While all these characters have enough to create a fantastic cinematic experience, the plot of Guardians of the Galaxy doesn’t fall far behind in terms of being well structured, interesting, emotional and the right amount of entertaining. Some might argue with this, I don’t mind, for me, having seen it twice in the cinema, there wasn’t much to fault on in terms of the story. Though at the beginning, during the first screening, I did question the scene where Peter saves Gamora in space but considering his genetic background, explained in the end of the movie, even that seems logical. Speaking of scenes, it’s hard to pick just one favorite at this point, therefore I’m going to skip this discussion in this review and maybe dedicate a separate post for that. I do want to point out the fact that one of many favorites was actually Yondu’s scene during the final battle because it finally revealed how amazing his arrow actually is. (And no, that isn’t a sexual reference.)
In the beginning I mentioned that I wouldn’t know what to fault in Guardians of the Galaxy but I was not being 100% honest. I do know something that might have needed a little bit more effort and context: the villain, Ronan and his little helper, Nebula (Karen Gillian). Not quite perfect, nor quite boring either, there was something off with these two in terms of characters and I can’t just put my finger on it. But at the end of the day, it doesn’t even matter because the rest of the movie is way more interesting than the dynamic between these two villains. Shame though, Lee Pace is a wonderful actor and it almost seemed like a waste to cover his face with all that paint, but that’s just picking on little details. Eventually though, Ronan did shine a little, but it was mostly because he confronted Peter Quill and his epic dance moves in a wonderful little scene!
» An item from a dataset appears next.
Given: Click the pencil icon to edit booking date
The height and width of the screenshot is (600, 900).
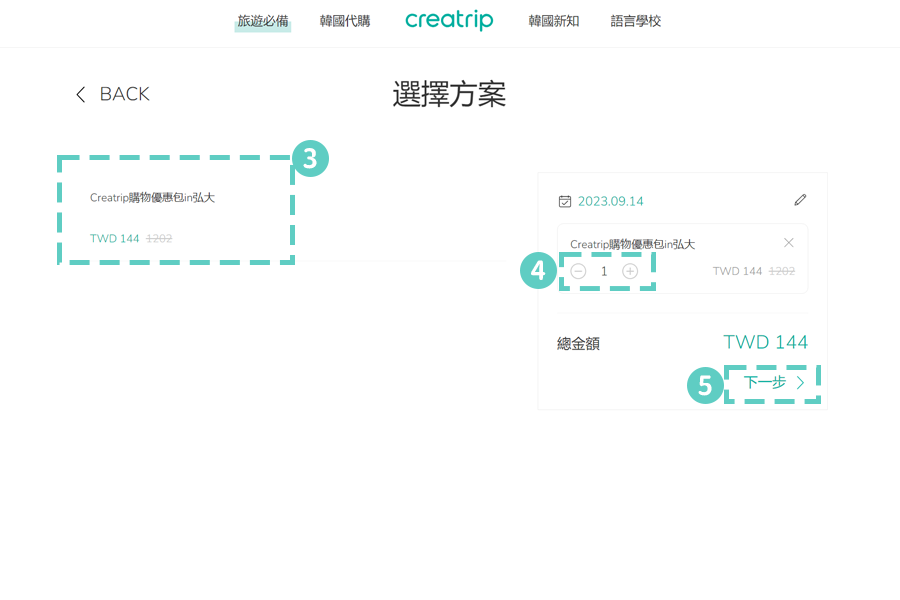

Truthfully, Guardians of the Galaxy has many amazing scenes and moments, there’s one around every corner and with an actor like Chris Pratt taking the lead, you’d be crazy not to like this movie. I’ve heard about couple of these crazy people and it’s hard to understand their point of view because I can’t seem to get my head around the fact how somebody could dislike Guardians of the Galaxy. It’s fun, it’s funny, it has adventure, it has great characters and good characters, it has an amazing soundtrack, it isn’t too light but it isn’t too dark either – fine, somebody doesn’t love it but surely they have to at least like it. Finally, with the summer almost over, and having seen pretty much all the blockbusters this year (benefits of living near a cinema for once in my life), I’m making a final statement: Guardians of the Galaxy was THE movie of summer 2014!